Here are the key responsibilities to consider before becoming an NRI:


    • Customs Compliance: NRIs are responsible for ensuring compliance with Canadian customs regulations. This includes accurate declaration of goods, proper classification according to tariff schedules, and adherence to import restrictions or prohibitions.


    • Import Documentation: NRIs must prepare and present all necessary import documentation accurately, such as invoices, packing lists, certificates of origin, and any other required paperwork to customs authorities for clearance.


    • Duty and Tax Payment: NRIs are responsible for paying duties, taxes, and other fees associated with importing goods into Canada. These payments can include the Goods and Services Tax (GST) or Harmonized Sales Tax (HST), customs duties, and excise taxes if applicable.


    • Record-Keeping: Maintaining comprehensive and accurate records related to import transactions is crucial. NRIs must retain documents such as invoices, bills of lading, customs declarations, and other import-related records for a specified period, typically six years.


    • Bond or Surety: NRIs might need to provide a bond or surety to the Canada Border Services Agency (CBSA) to ensure compliance with customs regulations and payment of duties and taxes. This bond acts as a financial guarantee to cover any potential liabilities.


    • Communication with Customs Authorities: NRIs are responsible for communicating effectively with the Canada Border Services Agency regarding their import activities. This includes providing accurate information, responding to inquiries, and addressing any issues or discrepancies promptly.

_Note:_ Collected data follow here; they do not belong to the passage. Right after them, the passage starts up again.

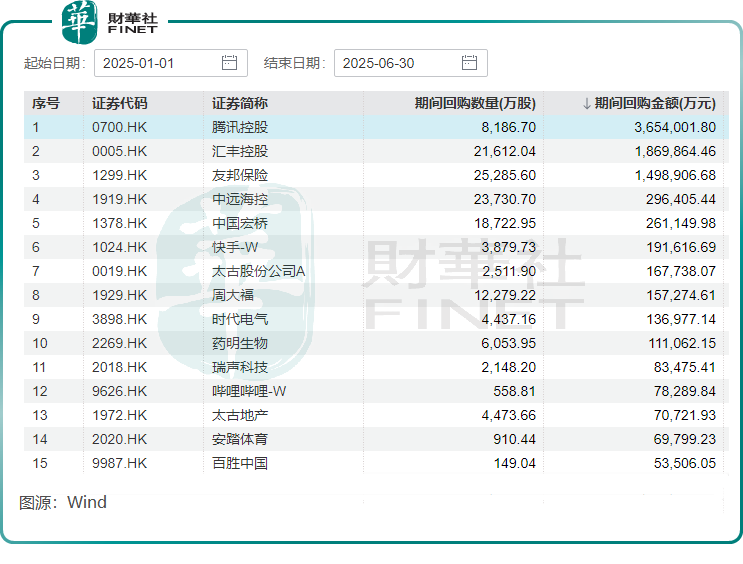The width and height of the screenshot is (743, 564).
Task: Select the 药明生物 row
Action: click(x=240, y=343)
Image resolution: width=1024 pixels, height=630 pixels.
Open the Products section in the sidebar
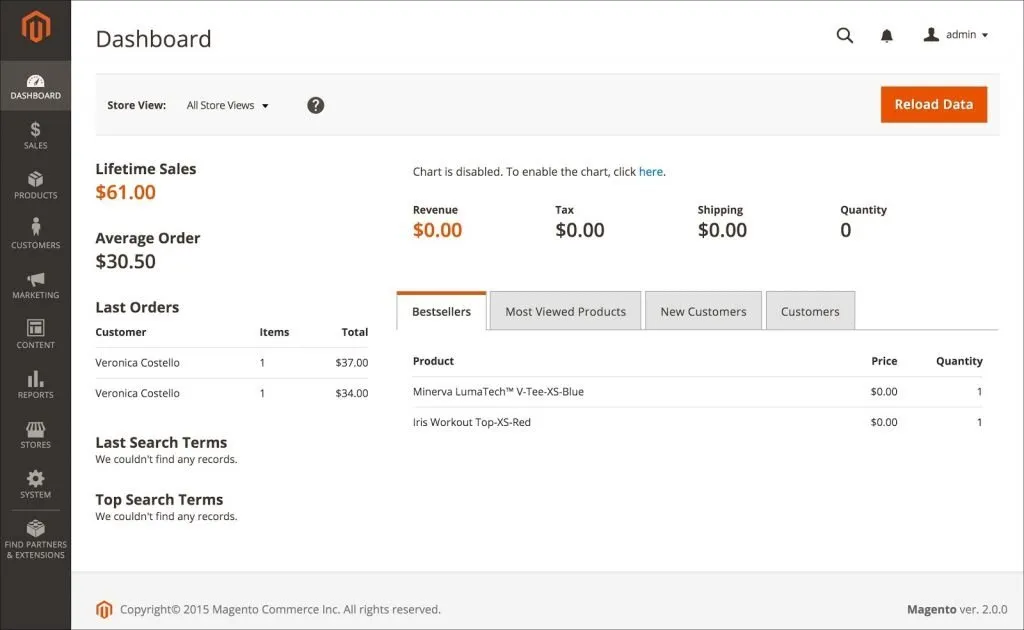click(x=35, y=186)
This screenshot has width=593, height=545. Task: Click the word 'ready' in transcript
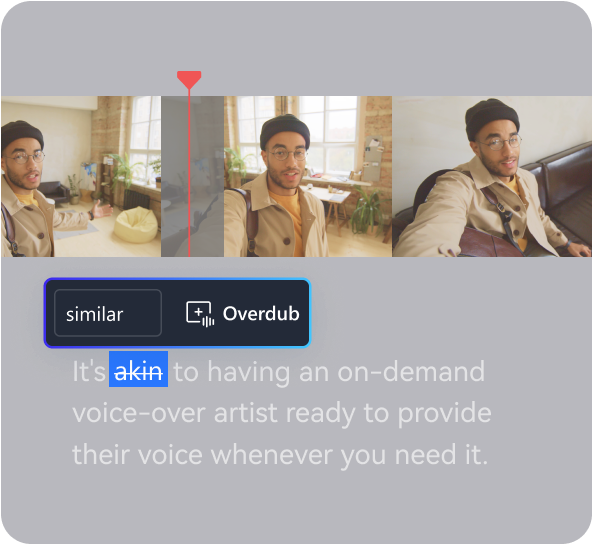[x=321, y=415]
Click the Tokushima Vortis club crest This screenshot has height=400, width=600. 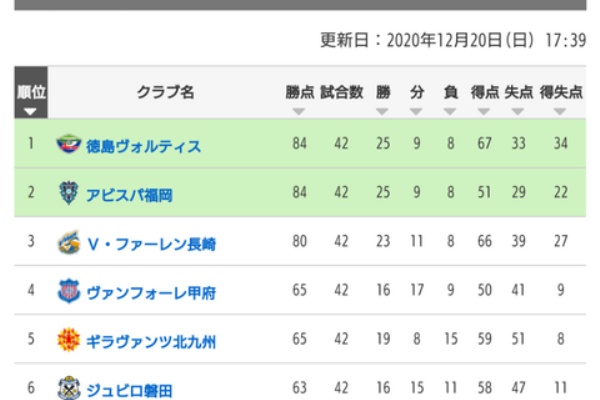(68, 144)
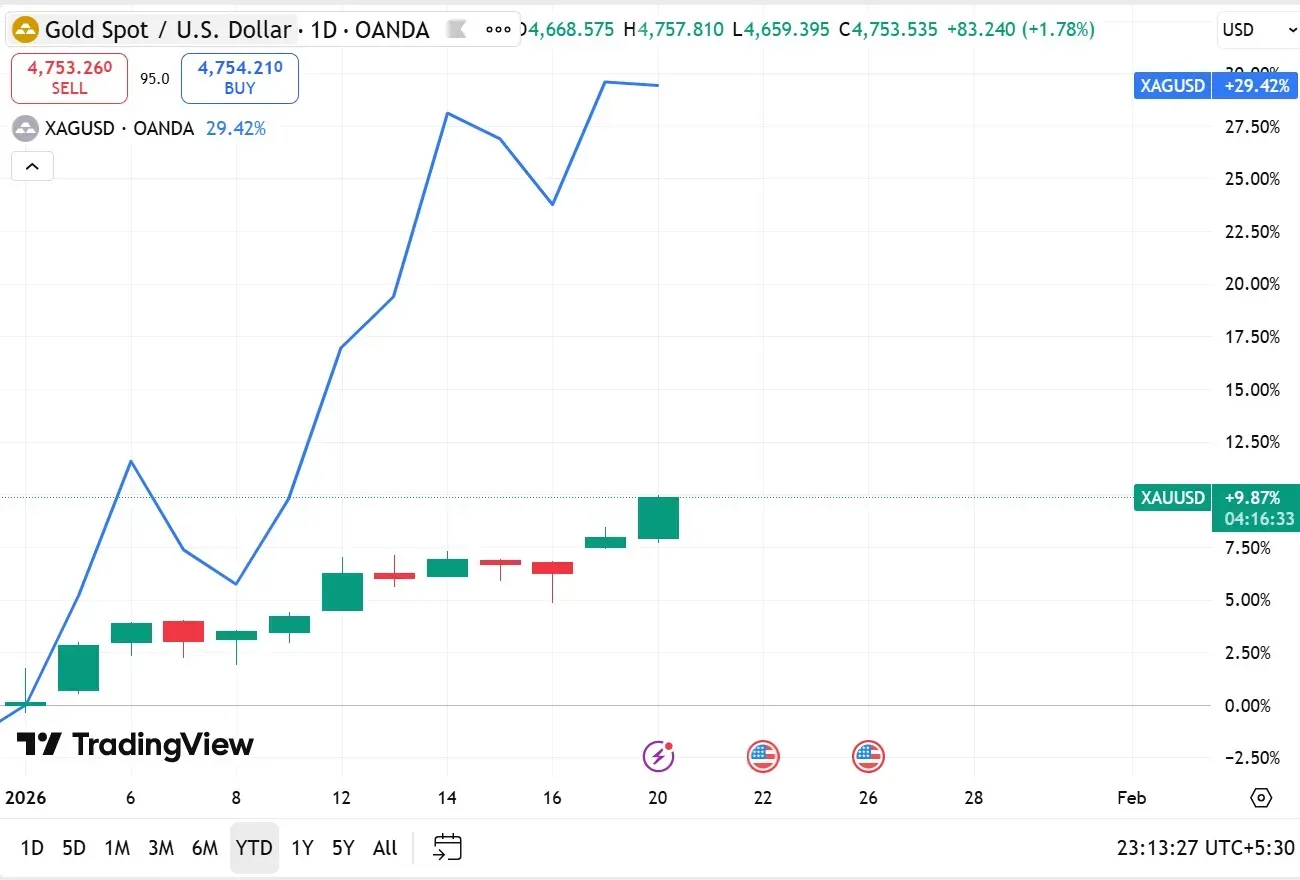Open the timezone menu UTC+5:30

pos(1207,848)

    • Importer of Record (IOR): As the Importer of Record (IOR), the NRI is legally responsible for the imported goods. This includes liability for the accuracy of information provided, the authenticity of documents, and adherence to all import regulations.


    • Compliance with Regulatory Changes: Staying informed about changes in customs regulations, trade agreements, tariffs, and import/export laws is crucial. NRIs must adapt their import processes accordingly to ensure ongoing compliance.


    • Risk Management: Managing and mitigating risks associated with importing goods into Canada is another responsibility for NRIs to consider. This can include assessing and addressing potential risks related to customs compliance, valuation, classification, and regulatory changes.


    • Customer Service and Satisfaction: Ensuring a smooth import process contributes to positive customer experiences. NRIs should aim to provide reliable and efficient import services to maintain customer satisfaction.


Overall, assuming the responsibilities of a non-resident importer in Canada demands meticulous attention to detail, adherence to regulations, financial accountability, and effective communication with customs authorities to facilitate smooth and compliant importation of goods into the country.


Final Thoughts


Becoming a non-resident importer in Canada presents a strategic gateway for businesses aiming to tap into the Canadian market. The advantages of this setup — such as streamlined logistics, expanded market reach, and improved customer experience — make it an appealing option for companies worldwide.


However, success as an NRI hinges on meticulous planning, compliance with Canadian regulations, and a comprehensive understanding of the import process. As such, leveraging professional guidance, staying updated on regulatory changes, and prioritizing a seamless experience are crucial for NRIs to establish a smooth operational flow.


By embracing the nuances of Canadian importation and leveraging the benefits of this system, companies can forge profitable pathways into the vibrant Canadian market.